Goal-Directed vs. Stimulus-Driven. Tomasello’s 2025 paper introduces a distinction that cuts directly into the AI debate. Biological organisms are goal-directed: they maintain internal goal states, perceive the world to assess progress toward those goals, and act autonomously to close the gap between current state and goal state. Large language models are stimulus-driven: their outputs are functions of their inputs, optimized during training for outputs that satisfied human evaluators, but without the internally maintained goals that constitute genuine agency. This distinction does not require resolving questions about consciousness. It is an architectural claim, and it is potentially bridgeable by engineering—but only if the engineering explicitly addresses the goal-directed architecture that current LLMs lack.

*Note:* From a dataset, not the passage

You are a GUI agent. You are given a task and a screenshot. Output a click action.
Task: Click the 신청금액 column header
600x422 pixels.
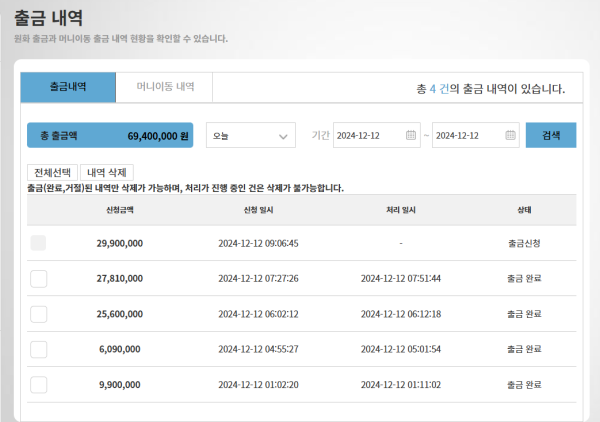119,210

Collective Intentionality and Institutional Reality. The same capacity that enables two people to think together enables millions to coordinate through institutions. Collective intentionality—the shared recognition that certain objects, roles, and norms have specific significance because the community collectively intends them to—is the mechanism through which money is money, property is property, and a judge has the authority to sentence. AI disrupts this institutional reality not merely by displacing workers but by challenging the epistemic authority on which institutional roles depend.

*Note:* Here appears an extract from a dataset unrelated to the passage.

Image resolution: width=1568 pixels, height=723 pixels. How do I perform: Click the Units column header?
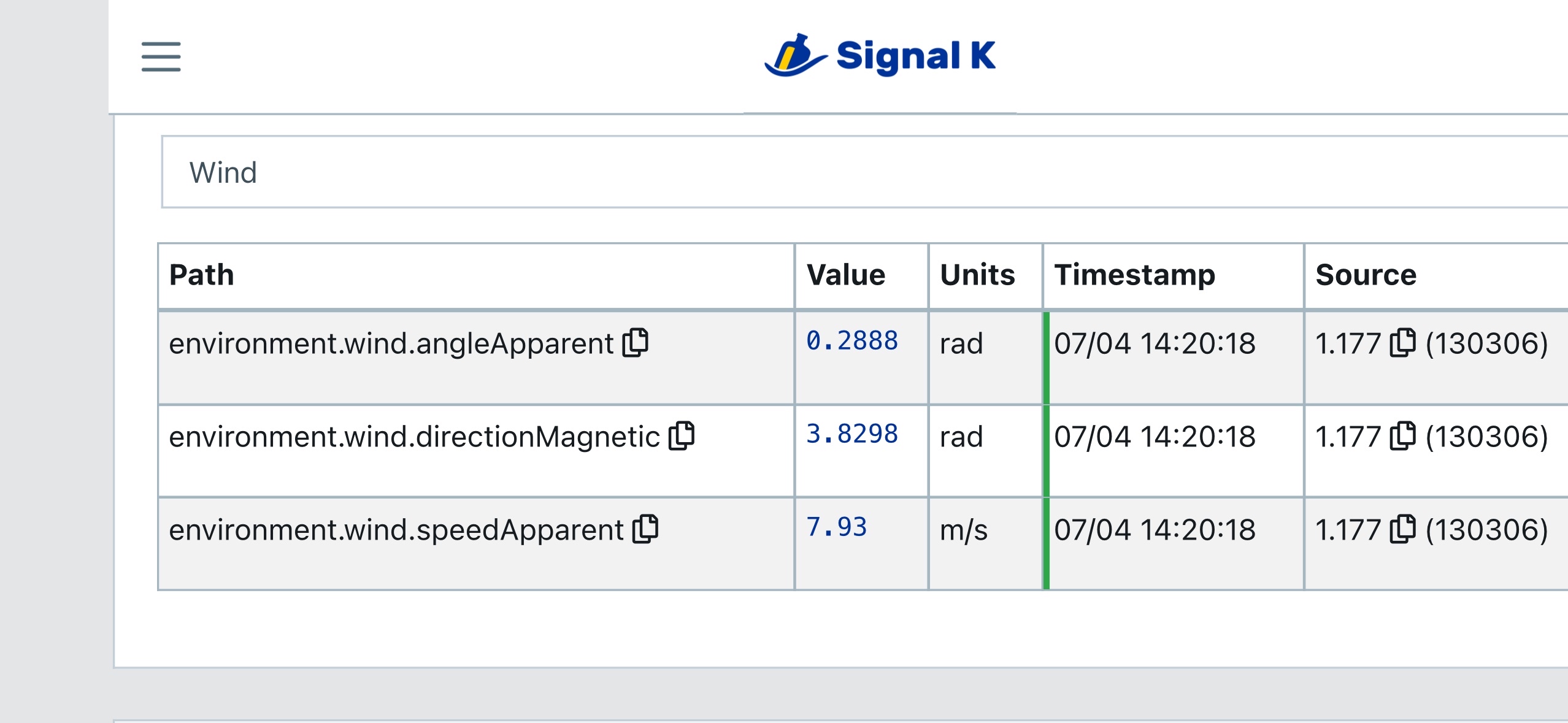point(977,275)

Joint Attention as Cognitive Foundation. The recursive mutual monitoring that sustains shared thinking—joint attention—is metabolically expensive and temporally sensitive. Research on infant development shows that caregiver temporal sensitivity is a strong predictor of joint attention quality: the partner who does not allow adequate processing time degrades the quality of shared understanding. AI systems, responding instantly at full capacity without regard for the human’s processing needs, are temporally insensitive partners—which has consequences not only for cognitive recovery but for the quality of the understanding the collaboration actually produces.

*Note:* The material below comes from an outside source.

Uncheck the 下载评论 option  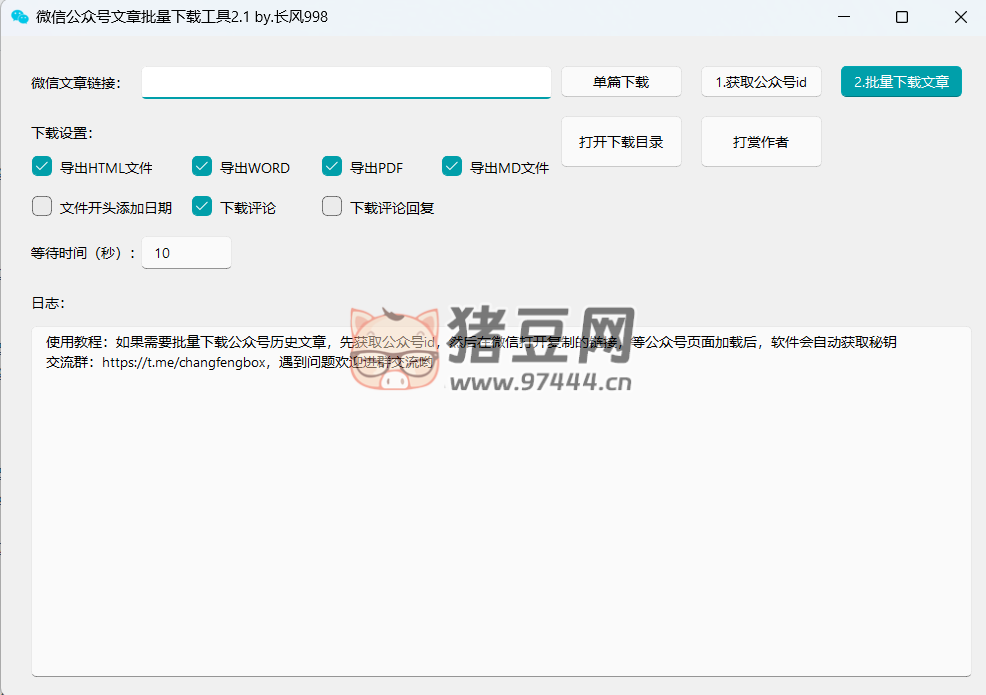(202, 207)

The sharpest debate Tomasello’s framework generates is whether architectural differences of the kind he identifies are permanent or merely the current state. He explicitly acknowledges that embodiment is not the disqualifying factor—that a computationally implemented virtual agent capable of sensing and acting within a virtual world might in principle replicate the goal-directed architecture of biological agents. This concession opens a genuine engineering question: can LLMs be modified—through persistent goal states, autonomous perception loops, internal feedback mechanisms—to become goal-directed in the relevant sense? Critics from AI research argue that sufficiently capable models already display emergent forms of goal-directed behavior—that the distinction between stimulus-driven and goal-directed blurs once the response space becomes rich enough. Tomasello’s counter, grounded in his developmental and evolutionary research, is that the architecture matters independently of the output’s sophistication: a system producing goal-directed-looking outputs through stimulus-driven processes is not goal-directed in the sense that shared intentionality requires. The second debate concerns the ratchet: Byung-Chul Han’s smoothness critique and Tomasello’s ratchet-slippage concern converge on the same worry from different directions—and both face the counter-argument that every previous cognitive tool, from writing to the calculator, was eventually integrated into the ratchet without destroying it. Tomasello’s reply is structural: the integration was never automatic and always required deliberate institutional effort, and the AI transition is affecting every cognitive domain simultaneously at a speed that forecloses the gradual adaptation that worked before.